▶ [PROVIDED ENTRIES]:
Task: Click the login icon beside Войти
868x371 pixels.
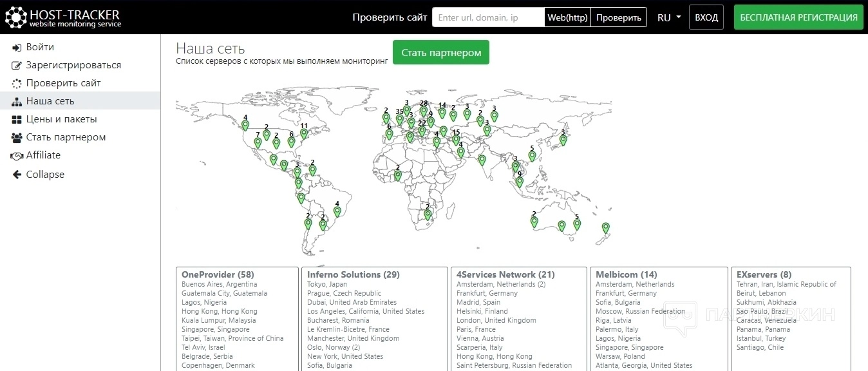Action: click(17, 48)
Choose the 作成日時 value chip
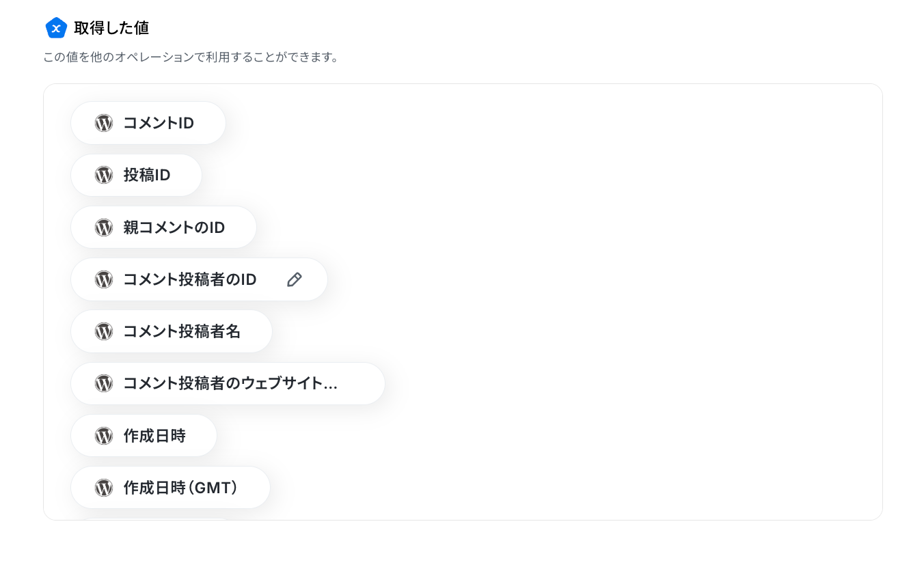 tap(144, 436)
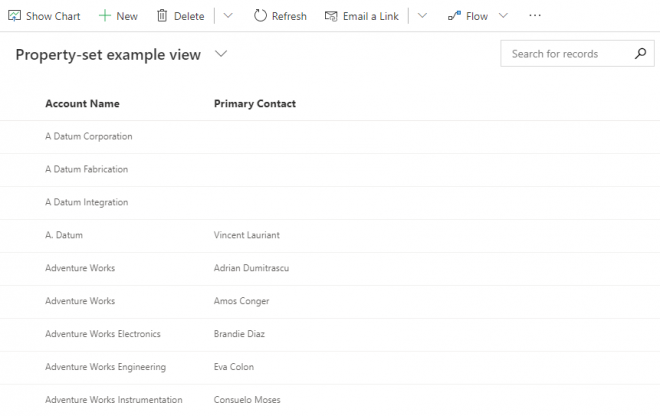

▶ [HOW TO COMPLETE THIS TASK]: When you copy the records above, keep every word exact and drop the pictures.

▶ [SOLVED EXERCISE]:
Task: Click the login icon beside Войти
868x371 pixels.
Action: click(17, 48)
Choose the 作成日時 value chip
 tap(144, 436)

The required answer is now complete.